The annual Whessoe apprentices reunion takes place in Darlington two days after Christmas. Chris Lloyd tells the story of this most enduring industrial company

ITS past begins with a bag of nails. Its future lies in cryogenics in Korea. Its reputation was made on the railways in the north end of Darlington, and now its name is known right around the world, from Antarctica to Seoul.

It is a strange name, too: Whessoe, a Saxon name of a lost village just outside Darlington.

It started, though, as Kitching’s. William Kitching was a weaver who opened an ironmonger’s shop at the top of Tubwell Row in Darlington town centre in 1790. He probably had in mind supplying local farmers and millers.

In those days, he couldn’t pop to a big barn like B&Q to buy his supplies – he had to make them. So, in 1796, he started a small foundry behind his shop, making and repairing little items such as cast iron chimneys, cisterns and agricultural machinery.

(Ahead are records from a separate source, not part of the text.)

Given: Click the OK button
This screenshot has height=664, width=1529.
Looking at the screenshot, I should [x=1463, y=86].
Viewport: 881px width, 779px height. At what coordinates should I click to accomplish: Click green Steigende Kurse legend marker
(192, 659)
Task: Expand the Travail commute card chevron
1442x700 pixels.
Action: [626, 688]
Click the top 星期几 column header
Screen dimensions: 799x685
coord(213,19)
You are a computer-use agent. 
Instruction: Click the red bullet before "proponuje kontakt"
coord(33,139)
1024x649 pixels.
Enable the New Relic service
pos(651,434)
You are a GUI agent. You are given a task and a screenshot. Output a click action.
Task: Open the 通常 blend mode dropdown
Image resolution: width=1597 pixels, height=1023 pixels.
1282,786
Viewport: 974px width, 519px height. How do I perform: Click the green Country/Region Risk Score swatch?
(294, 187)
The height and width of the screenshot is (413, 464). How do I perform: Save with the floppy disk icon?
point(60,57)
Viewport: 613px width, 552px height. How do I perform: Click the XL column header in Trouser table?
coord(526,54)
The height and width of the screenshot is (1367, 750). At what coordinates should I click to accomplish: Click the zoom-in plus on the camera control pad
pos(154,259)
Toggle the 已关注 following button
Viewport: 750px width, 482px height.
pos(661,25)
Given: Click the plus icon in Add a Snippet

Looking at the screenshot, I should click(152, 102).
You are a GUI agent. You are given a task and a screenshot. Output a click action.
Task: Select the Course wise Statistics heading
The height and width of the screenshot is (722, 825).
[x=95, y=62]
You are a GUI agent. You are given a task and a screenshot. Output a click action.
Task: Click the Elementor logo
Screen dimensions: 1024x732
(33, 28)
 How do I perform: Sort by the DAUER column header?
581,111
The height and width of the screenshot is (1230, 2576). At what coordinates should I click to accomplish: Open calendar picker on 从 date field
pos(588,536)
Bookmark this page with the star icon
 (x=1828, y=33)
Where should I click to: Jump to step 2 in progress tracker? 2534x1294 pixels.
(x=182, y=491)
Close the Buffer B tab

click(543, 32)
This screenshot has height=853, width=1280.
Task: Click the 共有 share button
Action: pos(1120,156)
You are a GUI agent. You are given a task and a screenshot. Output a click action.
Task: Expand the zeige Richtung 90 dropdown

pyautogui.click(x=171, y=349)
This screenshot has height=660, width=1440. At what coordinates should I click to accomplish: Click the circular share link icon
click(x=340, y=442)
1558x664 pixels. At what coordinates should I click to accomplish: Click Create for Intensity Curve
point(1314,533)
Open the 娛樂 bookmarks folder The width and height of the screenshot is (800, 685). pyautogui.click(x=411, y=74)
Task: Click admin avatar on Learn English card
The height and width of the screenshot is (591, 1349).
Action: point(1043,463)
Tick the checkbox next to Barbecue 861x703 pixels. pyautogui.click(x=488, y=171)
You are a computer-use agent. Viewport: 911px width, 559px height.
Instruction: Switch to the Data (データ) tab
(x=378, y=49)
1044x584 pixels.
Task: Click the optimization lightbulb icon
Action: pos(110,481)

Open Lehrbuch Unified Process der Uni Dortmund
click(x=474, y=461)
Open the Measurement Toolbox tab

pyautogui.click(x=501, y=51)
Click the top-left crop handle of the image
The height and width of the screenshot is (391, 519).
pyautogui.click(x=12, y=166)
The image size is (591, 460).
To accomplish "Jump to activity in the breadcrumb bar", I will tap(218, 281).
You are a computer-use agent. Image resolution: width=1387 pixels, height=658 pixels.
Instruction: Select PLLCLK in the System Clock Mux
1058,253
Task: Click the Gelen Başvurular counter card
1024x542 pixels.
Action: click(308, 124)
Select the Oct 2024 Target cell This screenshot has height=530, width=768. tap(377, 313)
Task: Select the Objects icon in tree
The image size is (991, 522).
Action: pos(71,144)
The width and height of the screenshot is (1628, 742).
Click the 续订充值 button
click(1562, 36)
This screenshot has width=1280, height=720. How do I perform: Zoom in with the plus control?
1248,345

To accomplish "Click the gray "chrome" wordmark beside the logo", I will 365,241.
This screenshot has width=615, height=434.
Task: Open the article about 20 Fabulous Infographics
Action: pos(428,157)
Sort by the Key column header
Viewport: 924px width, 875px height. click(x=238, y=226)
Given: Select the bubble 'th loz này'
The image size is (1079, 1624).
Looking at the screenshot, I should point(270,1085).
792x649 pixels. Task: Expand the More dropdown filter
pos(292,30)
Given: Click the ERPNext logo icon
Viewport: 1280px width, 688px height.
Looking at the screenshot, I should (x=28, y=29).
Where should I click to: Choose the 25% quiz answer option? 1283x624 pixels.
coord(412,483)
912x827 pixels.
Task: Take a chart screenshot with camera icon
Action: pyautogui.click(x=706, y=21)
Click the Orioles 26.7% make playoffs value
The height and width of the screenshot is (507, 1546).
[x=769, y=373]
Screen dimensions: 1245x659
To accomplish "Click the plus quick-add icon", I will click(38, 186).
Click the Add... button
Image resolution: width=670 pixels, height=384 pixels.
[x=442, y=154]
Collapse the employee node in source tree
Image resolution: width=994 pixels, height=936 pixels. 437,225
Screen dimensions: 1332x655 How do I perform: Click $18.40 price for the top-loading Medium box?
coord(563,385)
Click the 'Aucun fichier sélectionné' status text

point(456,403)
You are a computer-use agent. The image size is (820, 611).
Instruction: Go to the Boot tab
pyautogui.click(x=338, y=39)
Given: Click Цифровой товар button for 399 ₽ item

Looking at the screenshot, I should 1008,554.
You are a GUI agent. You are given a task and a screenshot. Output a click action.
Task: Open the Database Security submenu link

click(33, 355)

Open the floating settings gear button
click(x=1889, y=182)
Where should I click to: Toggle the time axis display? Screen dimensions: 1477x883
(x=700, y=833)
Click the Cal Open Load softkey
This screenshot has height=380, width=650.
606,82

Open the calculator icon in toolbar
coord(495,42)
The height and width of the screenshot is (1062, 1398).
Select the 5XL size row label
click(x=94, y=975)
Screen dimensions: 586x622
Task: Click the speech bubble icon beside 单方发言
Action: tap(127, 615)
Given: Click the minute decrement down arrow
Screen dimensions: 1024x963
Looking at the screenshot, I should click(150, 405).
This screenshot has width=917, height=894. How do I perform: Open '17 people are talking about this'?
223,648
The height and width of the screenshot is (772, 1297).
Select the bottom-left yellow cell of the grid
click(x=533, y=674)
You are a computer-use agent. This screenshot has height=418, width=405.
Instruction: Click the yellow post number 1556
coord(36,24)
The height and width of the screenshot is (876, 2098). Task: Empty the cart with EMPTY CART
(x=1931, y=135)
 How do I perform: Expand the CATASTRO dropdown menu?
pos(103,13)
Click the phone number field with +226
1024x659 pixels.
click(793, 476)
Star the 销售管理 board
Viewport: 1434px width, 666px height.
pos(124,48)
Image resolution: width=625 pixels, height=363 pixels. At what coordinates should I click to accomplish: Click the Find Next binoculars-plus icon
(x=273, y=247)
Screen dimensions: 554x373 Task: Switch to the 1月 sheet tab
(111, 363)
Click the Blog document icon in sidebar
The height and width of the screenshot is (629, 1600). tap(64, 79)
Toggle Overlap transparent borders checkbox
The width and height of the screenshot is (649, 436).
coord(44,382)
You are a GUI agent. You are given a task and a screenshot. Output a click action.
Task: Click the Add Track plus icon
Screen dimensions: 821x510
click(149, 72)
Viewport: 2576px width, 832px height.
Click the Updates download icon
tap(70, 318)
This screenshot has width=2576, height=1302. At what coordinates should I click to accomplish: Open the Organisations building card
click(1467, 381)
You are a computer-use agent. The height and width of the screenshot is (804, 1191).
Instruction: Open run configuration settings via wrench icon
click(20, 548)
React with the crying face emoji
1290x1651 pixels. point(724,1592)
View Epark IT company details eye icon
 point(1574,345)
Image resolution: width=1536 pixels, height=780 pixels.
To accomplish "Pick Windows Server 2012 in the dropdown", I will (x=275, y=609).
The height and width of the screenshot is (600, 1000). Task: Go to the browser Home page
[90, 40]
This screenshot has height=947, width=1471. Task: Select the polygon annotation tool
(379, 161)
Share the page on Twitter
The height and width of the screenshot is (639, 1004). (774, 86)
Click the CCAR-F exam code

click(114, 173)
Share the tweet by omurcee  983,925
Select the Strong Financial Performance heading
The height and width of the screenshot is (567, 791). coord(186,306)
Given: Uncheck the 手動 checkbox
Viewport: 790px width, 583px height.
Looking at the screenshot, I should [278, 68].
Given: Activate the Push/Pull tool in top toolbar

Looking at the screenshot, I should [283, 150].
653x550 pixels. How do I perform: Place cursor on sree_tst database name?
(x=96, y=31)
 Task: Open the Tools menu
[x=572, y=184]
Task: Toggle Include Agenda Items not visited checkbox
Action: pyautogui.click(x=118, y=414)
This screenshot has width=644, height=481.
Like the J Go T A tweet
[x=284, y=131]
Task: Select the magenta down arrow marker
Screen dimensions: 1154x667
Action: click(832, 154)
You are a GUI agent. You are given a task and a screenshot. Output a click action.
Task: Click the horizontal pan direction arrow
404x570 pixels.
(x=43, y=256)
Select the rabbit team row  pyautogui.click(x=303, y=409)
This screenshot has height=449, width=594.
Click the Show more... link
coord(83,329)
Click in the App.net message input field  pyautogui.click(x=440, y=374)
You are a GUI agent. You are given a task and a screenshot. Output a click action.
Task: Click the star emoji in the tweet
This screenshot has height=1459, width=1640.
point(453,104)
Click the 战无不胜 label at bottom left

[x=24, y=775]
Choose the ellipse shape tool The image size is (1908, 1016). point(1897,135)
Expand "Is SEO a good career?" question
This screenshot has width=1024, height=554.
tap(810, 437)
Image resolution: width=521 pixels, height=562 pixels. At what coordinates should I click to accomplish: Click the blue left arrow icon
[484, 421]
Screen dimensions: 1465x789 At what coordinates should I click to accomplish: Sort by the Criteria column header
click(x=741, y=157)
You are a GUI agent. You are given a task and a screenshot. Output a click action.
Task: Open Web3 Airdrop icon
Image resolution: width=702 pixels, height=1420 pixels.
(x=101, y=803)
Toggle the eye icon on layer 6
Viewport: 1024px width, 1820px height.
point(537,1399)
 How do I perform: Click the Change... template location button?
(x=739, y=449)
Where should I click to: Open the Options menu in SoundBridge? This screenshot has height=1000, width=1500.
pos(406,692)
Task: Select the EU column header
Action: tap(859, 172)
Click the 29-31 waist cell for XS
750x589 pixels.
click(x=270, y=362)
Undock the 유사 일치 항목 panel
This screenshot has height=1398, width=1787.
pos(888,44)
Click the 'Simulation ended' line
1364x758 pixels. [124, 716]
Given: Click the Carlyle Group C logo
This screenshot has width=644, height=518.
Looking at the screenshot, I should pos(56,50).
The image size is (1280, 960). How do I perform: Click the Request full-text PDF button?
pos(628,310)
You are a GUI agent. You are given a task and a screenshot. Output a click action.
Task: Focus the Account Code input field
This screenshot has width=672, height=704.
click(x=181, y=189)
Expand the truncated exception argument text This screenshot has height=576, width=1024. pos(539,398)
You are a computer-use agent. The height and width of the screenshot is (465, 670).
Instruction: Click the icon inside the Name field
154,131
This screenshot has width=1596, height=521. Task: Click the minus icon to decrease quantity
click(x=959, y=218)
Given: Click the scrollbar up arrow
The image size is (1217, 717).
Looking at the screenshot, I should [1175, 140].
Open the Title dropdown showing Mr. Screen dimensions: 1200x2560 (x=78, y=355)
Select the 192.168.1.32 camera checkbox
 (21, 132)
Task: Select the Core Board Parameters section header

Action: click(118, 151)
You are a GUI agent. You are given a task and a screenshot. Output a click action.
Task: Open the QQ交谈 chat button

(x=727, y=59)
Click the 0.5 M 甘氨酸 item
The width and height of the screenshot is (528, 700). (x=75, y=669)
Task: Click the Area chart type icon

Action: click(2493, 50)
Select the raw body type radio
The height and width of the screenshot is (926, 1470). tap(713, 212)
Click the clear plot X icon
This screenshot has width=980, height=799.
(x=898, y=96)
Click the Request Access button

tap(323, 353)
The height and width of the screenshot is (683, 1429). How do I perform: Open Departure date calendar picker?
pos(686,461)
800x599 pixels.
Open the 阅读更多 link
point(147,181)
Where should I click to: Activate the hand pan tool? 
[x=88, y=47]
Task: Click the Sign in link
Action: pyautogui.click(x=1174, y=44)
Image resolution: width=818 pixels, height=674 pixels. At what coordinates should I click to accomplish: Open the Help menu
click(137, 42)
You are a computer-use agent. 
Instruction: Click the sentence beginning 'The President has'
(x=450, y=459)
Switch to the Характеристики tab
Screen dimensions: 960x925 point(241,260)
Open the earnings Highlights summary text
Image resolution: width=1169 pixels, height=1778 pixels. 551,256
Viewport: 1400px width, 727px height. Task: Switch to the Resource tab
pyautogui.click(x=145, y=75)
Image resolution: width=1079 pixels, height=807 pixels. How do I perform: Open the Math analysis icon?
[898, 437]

William, a Quaker, died in 1819 and his eldest son, also William, took on the business.

It was obviously thriving, because in 1821 William Jr was able to invest £400 in a madcap scheme that his fellow Quakers – principally the Pease and Backhouse families – were pursuing to connect the south Durham coalfield with a railway to the navigable Tees at Stockton.

In fact, William Jr was elected to be a member of the Stockton and Darlington Railway’s (S&DR) General Committee – an influential role.

The business benefits began to flow almost immediately.

In February 1824, the Tubwell Row foundry won its first contract to supply the railway with 15 guineas worth of nails to attach the cast iron chairs (which held the rails) to the sleepers.

Early next year came a bigger contract – to supply the railway with five tons of iron, out of which it built some wagons.

The construction of the S&DR was not without difficulties and delays. The opening day was set for September 27, 1825. Only the day before did they get Locomotion No 1 running on the tracks pulling the world’s first passenger coach. This, from Shildon into Darlington, is the world’s first passenger railway journey, and William was among the eight first railway passengers.

The Northern Echo:
The Whessoe works, new when this picture was taken in 1991, dominated Brinkburn Road. It was demolished in 1992

Having made his mark on history, William handed the foundry over to his brother, Alfred, who was 14 years younger.

Alfred moved the foundry out of Tubwell Row to Hope Town, beside the S&DR near where North Road station would be built. He was now closer to the railway action, repairing broken turntables and even building engines – one of his first, designed by Timothy Hackworth in 1841, was called Hopetown.

His most famous was Derwent, of 1845. Also designed by Hackworth, it worked for 20 years on the line before being sold to Peases West Colliery at Crook. In 1891, it was presented back to Darlington and it took its place on a plinth beside Locomotion No 1 at Bank Top station. Now it is in the Head of Steam museum, in Darlington.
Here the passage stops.